Contracts and Contract Parties Sample Clauses

Contracts and Contract Parties. Schedule 3.10 contains a complete list of (a) each joint venture, co-marketing, co-brokerage or similar contract or arrangement, whether written or oral, to which the Company is a party, (b) each contract or arrangement, whether written or oral, with an insurance company, general insurance agency, distributor or broker to which the Company is a party, and under which the Company is authorized or obligated to sell or broker insurance or related products or services, (c) each contract or arrangement, whether written or oral, under which the Company receives commissions or other income in connection with the conduct of its business, (d) each lease or capital lease of equipment or other personal property, whether written or oral, to which the Company is a party and (e) each consulting or similar agreement, whether written or oral, to which the Company is a party, all of the foregoing including the names and addresses of each party thereto other than the Company (collectively, the "Contract Parties"), in each case under which the Company's revenues or expenses exceeded $10,000.00 for the twelve months ended June 30, 1997 or under which the Company reasonably anticipates that its revenues or expenses will exceed $10,000.00 in the twelve months ending June 30, 1998. True and complete copies of those contracts or arrangements described in this Section 3.10 which are in writing have been made available to Parent, and accurate descriptions of those contracts or arrangements described in this Section 3.10 which are oral have been made available to Parent.

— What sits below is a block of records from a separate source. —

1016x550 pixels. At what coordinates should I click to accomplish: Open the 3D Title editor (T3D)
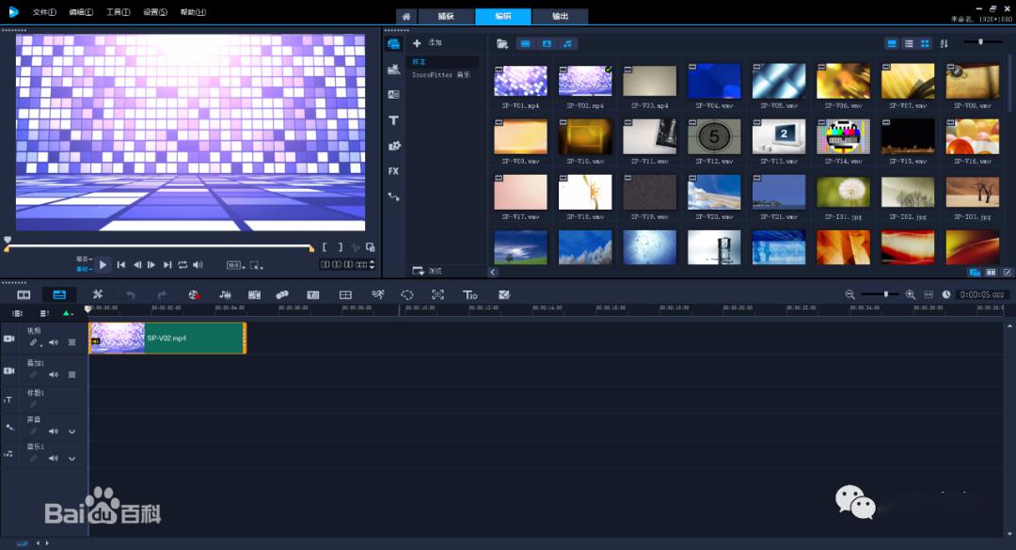(469, 295)
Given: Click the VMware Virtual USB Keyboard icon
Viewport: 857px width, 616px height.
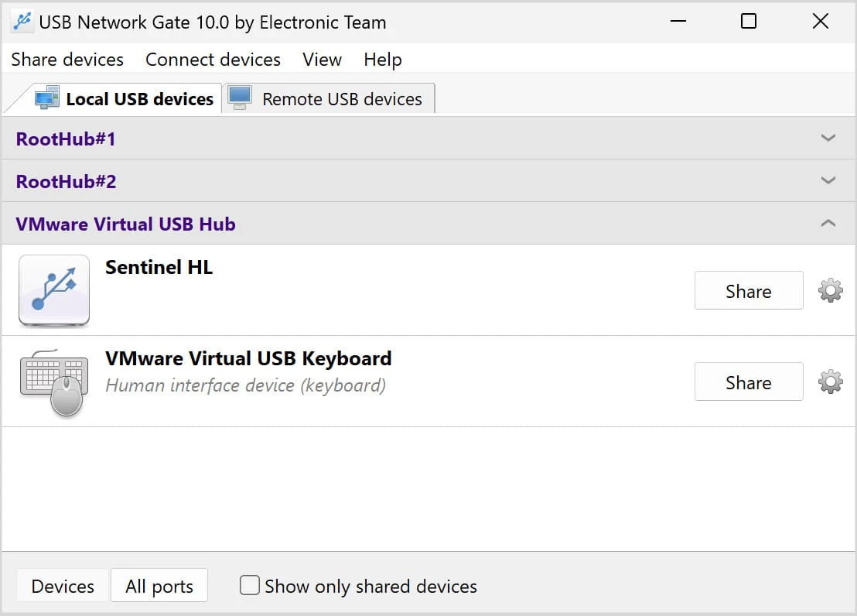Looking at the screenshot, I should [54, 382].
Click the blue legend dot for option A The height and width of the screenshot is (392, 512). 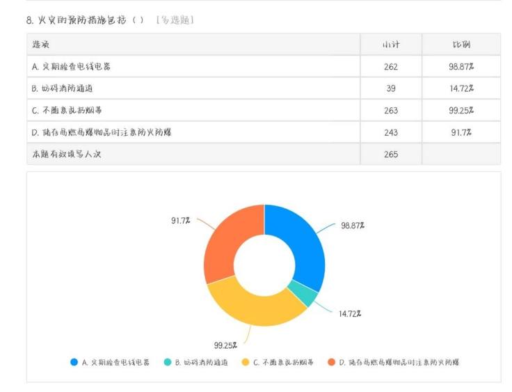tap(74, 362)
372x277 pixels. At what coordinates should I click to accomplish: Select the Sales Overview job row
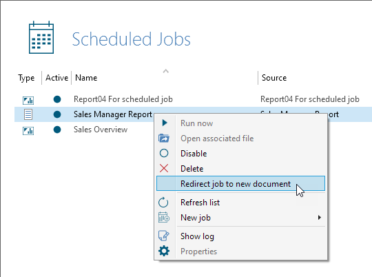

Except as described in Schedule 3.10, none of the contracts or arrangements listed in Schedule 3.10 require the Company to purchase any product or service exclusively from a Contract Party, require the Company to deal exclusively with a Contract Party with respect to any customer or class of customers of the Company, or otherwise limit the Company from selling or purchasing any product or service to or from any person or entity. No Contract Party listed in Schedule 3.10 has expressed to the Company, Xxxxxx or Xxxxxxx its intention to cancel or otherwise terminate its relationship with the Company, and, to the knowledge of the Company, Xxxxxx and Xxxxxxx, all of such contracts and arrangements will continue in full force and effect after the Effective Time and a continuing relationship with each such Contract Party is not in jeopardy.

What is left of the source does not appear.